▸ Teks Bacaan
──────────────────────────────

Penyempitan kroner berat dan iskemia miokard kronis sering disertai dengan
pembentukan pembuluh kolateral, terutama bila penyempitan terjadi secara gradual. Bila
berkembang dengan baik, pembuluh kolateral dapat menjadi pemasok aliran darah yang cukup
untuk mempertahankan viabilitas miokardium saat istirahat, tetapi tidak pada kondisi dengan
peningkatan kebutuhan.
Dengan memburuknya stenosis di proksimal arteri epikardium secara progresif,
pembuluh-pembuluh resistansi di distalnya (bila berfungsi normal) berdilatasi untuk menurunkan
resistansi pembuluh dan mempertahankan aliran darah kroner. Terjadilah gradien tekanan saat
melewati stenosis di proksimal, dan tekanan pascastenosis turun. Bila pembuluh resistansi telah
berdilatasi maksimal, aliran darah miokardium menjadi bergantung pad tekanan di distal
obstruksi pada arteri koroner. Pada situasi seperti ini, iskemia, bermanifestasi klinis sebagai
angina atau pada EKG berupa deviasi segmen-ST, dapat tercetus bila kebutuhan oksigen
meningkat karena aktivitas fisik, stres emosional, dan/atau takikardia.

──────────────────────────────

(Butir data)
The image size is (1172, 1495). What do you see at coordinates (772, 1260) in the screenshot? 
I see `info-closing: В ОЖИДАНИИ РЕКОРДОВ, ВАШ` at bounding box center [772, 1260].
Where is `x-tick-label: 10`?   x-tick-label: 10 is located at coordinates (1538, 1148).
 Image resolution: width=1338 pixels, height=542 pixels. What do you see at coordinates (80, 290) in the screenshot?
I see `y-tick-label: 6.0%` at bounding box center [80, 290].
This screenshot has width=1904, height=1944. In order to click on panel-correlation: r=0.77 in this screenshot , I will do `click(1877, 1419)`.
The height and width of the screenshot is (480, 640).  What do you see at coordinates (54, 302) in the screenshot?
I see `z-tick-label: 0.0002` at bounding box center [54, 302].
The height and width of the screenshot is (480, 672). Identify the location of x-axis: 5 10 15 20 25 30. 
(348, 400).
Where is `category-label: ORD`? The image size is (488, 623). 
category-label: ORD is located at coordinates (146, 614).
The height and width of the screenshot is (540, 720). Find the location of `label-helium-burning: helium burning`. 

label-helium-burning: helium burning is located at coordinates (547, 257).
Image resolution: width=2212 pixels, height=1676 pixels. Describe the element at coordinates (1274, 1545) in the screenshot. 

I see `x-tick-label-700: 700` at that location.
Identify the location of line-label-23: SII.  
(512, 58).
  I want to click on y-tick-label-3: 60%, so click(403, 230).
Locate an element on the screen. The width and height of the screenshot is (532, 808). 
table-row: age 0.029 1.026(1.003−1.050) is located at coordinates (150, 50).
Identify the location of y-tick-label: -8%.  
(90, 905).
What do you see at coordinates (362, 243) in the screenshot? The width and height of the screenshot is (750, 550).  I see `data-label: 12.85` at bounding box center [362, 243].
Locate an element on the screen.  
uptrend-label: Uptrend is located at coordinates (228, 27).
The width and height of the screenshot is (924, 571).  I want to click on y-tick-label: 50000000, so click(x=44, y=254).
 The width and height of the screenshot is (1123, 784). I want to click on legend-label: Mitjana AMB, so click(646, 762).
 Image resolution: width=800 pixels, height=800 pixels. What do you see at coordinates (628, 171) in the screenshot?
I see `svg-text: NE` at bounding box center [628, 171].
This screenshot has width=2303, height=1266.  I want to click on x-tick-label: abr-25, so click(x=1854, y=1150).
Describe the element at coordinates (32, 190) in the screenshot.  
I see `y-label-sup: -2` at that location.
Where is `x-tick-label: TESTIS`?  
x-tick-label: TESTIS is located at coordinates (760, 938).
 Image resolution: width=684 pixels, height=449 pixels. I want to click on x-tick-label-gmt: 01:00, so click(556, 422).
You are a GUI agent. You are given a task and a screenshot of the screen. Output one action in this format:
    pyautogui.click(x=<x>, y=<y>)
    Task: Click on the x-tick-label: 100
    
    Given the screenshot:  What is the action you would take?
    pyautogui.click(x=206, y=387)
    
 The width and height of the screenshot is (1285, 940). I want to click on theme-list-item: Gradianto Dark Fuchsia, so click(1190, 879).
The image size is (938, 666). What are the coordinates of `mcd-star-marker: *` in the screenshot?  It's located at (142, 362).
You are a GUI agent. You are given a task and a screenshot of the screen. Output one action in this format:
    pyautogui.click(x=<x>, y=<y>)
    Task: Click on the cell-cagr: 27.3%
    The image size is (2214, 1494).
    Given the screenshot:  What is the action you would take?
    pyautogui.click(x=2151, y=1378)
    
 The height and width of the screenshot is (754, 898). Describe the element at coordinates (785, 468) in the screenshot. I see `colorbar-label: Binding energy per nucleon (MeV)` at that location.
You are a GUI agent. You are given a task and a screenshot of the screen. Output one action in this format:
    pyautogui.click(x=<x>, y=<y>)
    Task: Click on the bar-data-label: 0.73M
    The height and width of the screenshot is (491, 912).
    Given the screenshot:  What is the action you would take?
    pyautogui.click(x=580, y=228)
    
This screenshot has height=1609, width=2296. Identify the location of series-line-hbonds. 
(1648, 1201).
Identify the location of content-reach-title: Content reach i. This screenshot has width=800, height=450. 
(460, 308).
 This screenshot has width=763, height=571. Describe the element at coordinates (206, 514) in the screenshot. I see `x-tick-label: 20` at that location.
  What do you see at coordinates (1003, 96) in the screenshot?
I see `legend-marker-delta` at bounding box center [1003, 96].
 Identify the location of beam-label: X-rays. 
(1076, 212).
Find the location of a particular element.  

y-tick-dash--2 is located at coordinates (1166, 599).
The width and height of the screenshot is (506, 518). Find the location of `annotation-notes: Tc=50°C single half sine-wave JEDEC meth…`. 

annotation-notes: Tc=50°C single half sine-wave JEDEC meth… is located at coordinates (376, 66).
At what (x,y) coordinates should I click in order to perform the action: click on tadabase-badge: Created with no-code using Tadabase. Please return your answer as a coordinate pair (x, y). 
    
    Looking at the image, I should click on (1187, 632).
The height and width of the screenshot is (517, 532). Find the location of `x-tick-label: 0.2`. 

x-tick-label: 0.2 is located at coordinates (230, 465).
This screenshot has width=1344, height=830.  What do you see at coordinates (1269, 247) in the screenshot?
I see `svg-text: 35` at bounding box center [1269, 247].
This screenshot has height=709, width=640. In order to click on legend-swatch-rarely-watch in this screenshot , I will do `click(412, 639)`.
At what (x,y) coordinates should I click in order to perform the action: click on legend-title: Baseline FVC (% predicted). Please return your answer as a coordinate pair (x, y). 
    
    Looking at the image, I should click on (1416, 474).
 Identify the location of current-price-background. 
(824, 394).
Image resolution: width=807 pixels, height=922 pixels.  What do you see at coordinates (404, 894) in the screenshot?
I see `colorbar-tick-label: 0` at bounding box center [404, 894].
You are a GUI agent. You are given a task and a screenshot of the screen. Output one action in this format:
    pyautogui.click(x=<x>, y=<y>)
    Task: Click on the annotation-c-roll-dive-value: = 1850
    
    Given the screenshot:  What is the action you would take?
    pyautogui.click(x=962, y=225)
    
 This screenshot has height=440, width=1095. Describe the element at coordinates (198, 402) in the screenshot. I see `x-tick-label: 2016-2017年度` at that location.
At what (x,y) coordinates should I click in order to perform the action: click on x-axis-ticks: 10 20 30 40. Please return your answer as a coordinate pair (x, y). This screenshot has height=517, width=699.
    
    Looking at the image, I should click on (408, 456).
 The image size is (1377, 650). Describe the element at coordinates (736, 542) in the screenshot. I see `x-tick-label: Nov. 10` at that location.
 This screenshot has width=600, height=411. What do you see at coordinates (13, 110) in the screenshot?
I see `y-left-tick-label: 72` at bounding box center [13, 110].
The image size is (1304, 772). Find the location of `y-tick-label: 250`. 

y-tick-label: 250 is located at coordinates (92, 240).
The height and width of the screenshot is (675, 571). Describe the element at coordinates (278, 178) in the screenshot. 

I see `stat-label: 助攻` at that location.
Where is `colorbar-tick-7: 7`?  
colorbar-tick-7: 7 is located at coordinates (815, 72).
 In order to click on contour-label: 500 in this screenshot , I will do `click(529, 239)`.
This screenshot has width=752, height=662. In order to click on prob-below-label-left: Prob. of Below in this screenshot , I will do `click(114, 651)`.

──────────────────────────────

▸ Petunjuk Tugas
**A.** Kutip tanpa diubah bagian teks tentang penyempitan pembuluh koroner, mulai dari kata-kata yang memuat "Dengan memburuknya stenosis" dan berhenti setelah "emosional, dan/atau takikardia.".
**B.** Tulis lanjutan teks tentang penyempitan pembuluh koroner, mulai sesudah kalimat terakhirnya.
Baris-baris data berasal dari sumber yang lain.

▸ Jawaban
**A.**
Dengan memburuknya stenosis di proksimal arteri epikardium secara progresif,
pembuluh-pembuluh resistansi di distalnya (bila berfungsi normal) berdilatasi untuk menurunkan
resistansi pembuluh dan mempertahankan aliran darah kroner. Terjadilah gradien tekanan saat
melewati stenosis di proksimal, dan tekanan pascastenosis turun. Bila pembuluh resistansi telah
berdilatasi maksimal, aliran darah miokardium menjadi bergantung pad tekanan di distal
obstruksi pada arteri koroner. Pada situasi seperti ini, iskemia, bermanifestasi klinis sebagai
angina atau pada EKG berupa deviasi segmen-ST, dapat tercetus bila kebutuhan oksigen
meningkat karena aktivitas fisik, stres emosional, dan/atau takikardia.

**B.**
Selama episode perfusi yang tidak adekuat akibat aterosklerosis koroner, tekanan oksigen
di jaringan miokardium turun dan dapat menyebabkan gangguan sementara pada fungsi mekanis,
biokimia, dan elektris miokardium. Aterosklerosis koroner merupakan proses fokal yang
biasanya menyebabkan iskemia yang tidak seragam. Selama iskemia, terjadi gangguan regional
pada kontraktilitas ventrikel yang menyebabkan hipokinesia, akinesia, atau, pada kasus berat,
bulging (diskinesia) segmental, yang dapat menurunkan fungsi pompa miokardium. Keparahan
dan durasi ketidakseimbangan antara pasokan dan kebutuhan oksigen menentukan apakah
kerusakan yang terjadi dapat pulih kembali/reversible (oklusi total <20 menit tapa pembuluh
kolateral) atau permanen, dengan nekrosis miokardium (>20 menit).
Iskemia juga menyebabkan perubahan khas pada EKG seperti kelainan repolarisasi, yang
ditunjukkan oleh inversi gelombang T dan, bila lebih berat, pergeseran segmen ST. Inversi
gelombang-T sementara mungkin menunjukkan iskemia intramiokardium, nontransmural;
depresi segmen ST sementara biasanya menunjukkan iskemia subendokardium tidak sempurna
(patchy); dan elevasi segmen ST diduga disebabkan oleh iskemia transmural yang lebih berat.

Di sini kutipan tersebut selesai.